▶ INSTRUCTIONS TO FOLLOW: Please write out exactly, and only, the lines from the first in the material below to the line containing "Task: Click the resize", both included.

▶ DATA EXTRACTS:
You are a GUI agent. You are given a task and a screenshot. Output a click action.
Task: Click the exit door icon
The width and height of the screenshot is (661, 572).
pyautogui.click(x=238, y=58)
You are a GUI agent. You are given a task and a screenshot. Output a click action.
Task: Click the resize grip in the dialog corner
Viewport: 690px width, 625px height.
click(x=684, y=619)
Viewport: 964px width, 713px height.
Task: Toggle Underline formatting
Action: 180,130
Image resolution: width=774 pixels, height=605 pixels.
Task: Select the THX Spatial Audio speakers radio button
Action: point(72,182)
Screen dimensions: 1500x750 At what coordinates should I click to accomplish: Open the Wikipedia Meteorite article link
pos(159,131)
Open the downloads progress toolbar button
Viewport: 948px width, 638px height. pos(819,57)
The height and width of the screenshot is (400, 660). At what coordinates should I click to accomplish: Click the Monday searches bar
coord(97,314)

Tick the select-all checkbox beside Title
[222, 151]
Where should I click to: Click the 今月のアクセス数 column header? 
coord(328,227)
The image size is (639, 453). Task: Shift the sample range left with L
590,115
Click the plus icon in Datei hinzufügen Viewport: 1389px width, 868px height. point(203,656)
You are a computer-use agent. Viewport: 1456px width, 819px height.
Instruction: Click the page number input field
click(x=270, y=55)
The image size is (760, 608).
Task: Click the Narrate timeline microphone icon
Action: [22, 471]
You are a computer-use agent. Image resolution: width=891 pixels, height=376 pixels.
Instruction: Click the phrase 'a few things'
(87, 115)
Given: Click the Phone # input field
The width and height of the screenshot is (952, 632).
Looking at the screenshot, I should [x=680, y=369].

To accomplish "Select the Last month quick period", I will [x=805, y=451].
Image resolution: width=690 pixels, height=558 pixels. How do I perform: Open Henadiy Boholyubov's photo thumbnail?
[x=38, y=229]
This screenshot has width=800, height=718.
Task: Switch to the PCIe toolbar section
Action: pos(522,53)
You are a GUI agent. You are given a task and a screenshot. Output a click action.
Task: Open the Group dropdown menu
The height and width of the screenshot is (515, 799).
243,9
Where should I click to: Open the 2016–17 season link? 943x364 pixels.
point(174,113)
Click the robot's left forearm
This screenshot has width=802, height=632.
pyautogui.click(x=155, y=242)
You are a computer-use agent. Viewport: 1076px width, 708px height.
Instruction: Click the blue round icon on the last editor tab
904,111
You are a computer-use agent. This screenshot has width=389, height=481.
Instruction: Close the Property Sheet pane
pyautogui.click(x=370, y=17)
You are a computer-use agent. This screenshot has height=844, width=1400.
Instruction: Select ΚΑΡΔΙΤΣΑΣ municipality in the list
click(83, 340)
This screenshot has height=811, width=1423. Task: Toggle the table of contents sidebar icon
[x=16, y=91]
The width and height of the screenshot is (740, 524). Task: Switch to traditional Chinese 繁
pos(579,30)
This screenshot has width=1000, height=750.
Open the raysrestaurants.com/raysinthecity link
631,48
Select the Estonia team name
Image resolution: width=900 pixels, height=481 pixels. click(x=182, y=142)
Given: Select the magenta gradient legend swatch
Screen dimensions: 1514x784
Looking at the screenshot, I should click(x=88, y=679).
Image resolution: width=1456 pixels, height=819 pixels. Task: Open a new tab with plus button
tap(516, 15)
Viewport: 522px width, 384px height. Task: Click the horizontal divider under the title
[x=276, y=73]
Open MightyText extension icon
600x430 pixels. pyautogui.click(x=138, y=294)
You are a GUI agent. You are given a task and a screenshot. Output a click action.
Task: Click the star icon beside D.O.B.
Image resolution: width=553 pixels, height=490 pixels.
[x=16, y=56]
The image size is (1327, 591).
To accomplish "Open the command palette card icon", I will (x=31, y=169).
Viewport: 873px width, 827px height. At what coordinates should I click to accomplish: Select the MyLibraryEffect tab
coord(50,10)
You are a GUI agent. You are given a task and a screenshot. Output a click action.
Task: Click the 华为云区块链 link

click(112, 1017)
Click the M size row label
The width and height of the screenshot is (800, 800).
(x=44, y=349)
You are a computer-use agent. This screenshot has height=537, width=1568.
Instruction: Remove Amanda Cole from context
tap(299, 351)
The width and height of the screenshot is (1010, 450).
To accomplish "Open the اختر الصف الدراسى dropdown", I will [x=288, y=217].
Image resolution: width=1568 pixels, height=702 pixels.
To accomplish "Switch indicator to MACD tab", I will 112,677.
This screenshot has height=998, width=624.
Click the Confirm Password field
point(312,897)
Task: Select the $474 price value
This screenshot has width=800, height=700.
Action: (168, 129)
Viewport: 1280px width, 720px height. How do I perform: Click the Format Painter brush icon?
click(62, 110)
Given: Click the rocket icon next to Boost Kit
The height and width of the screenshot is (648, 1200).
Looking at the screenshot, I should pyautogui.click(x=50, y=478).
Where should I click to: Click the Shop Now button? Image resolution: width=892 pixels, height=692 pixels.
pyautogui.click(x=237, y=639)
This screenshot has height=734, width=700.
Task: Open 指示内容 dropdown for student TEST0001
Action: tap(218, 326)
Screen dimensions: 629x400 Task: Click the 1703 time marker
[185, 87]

▶ RESPONSE AREA:
You are a GUI agent. You are given a task and a screenshot. Output a click action.
Task: Click the exit door icon
The width and height of the screenshot is (661, 572).
pyautogui.click(x=238, y=58)
You are a GUI agent. You are given a task and a screenshot. Output a click action.
Task: Click the resize grip in the dialog corner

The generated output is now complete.